## Job
Reproduce verbatim the lines from the one containing "Forerunner (117, 81)" through the end of the records, inclusive.

## Information supplied
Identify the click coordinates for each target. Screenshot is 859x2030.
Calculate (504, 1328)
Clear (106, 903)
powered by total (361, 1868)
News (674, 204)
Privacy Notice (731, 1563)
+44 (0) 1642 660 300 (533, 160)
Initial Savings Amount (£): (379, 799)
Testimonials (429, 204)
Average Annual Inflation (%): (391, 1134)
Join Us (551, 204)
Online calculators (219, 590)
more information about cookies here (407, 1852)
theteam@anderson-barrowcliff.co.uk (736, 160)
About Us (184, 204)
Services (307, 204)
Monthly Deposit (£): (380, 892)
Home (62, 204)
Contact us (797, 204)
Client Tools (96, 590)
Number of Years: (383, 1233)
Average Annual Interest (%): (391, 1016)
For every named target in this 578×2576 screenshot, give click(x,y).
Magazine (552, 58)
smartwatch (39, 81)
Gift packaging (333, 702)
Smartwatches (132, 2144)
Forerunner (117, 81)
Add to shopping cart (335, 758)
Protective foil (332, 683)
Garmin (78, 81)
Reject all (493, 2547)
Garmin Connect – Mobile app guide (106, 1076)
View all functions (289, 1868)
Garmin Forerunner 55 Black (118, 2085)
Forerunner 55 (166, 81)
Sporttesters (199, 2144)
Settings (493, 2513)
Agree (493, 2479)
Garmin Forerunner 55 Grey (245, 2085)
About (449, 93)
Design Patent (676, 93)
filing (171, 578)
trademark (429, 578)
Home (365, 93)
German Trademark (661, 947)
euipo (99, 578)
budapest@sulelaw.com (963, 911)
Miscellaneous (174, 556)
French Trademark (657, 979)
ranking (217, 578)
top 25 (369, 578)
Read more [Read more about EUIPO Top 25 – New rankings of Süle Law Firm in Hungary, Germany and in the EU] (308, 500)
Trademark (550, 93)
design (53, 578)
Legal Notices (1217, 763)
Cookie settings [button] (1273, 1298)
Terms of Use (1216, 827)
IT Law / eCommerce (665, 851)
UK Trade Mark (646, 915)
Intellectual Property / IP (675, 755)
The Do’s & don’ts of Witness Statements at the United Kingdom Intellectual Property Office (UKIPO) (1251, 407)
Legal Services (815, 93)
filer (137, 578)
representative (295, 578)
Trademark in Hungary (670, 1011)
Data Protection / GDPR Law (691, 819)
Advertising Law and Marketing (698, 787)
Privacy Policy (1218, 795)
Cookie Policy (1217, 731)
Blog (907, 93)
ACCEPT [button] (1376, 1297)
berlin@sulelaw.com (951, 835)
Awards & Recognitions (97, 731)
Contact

## Expected answer
Forerunner (117, 81)
Add to shopping cart (335, 758)
Protective foil (332, 683)
Garmin (78, 81)
Reject all (493, 2547)
Garmin Connect – Mobile app guide (106, 1076)
View all functions (289, 1868)
Garmin Forerunner 55 Black (118, 2085)
Forerunner 55 (166, 81)
Sporttesters (199, 2144)
Settings (493, 2513)
Agree (493, 2479)
Garmin Forerunner 55 Grey (245, 2085)
About (449, 93)
Design Patent (676, 93)
filing (171, 578)
trademark (429, 578)
Home (365, 93)
German Trademark (661, 947)
euipo (99, 578)
budapest@sulelaw.com (963, 911)
Miscellaneous (174, 556)
French Trademark (657, 979)
ranking (217, 578)
top 25 (369, 578)
Read more [Read more about EUIPO Top 25 – New rankings of Süle Law Firm in Hungary, Germany and in the EU] (308, 500)
Trademark (550, 93)
design (53, 578)
Legal Notices (1217, 763)
Cookie settings [button] (1273, 1298)
Terms of Use (1216, 827)
IT Law / eCommerce (665, 851)
UK Trade Mark (646, 915)
Intellectual Property / IP (675, 755)
The Do’s & don’ts of Witness Statements at the United Kingdom Intellectual Property Office (UKIPO) (1251, 407)
Legal Services (815, 93)
filer (137, 578)
representative (295, 578)
Trademark in Hungary (670, 1011)
Data Protection / GDPR Law (691, 819)
Advertising Law and Marketing (698, 787)
Privacy Policy (1218, 795)
Cookie Policy (1217, 731)
Blog (907, 93)
ACCEPT [button] (1376, 1297)
berlin@sulelaw.com (951, 835)
Awards & Recognitions (97, 731)
Contact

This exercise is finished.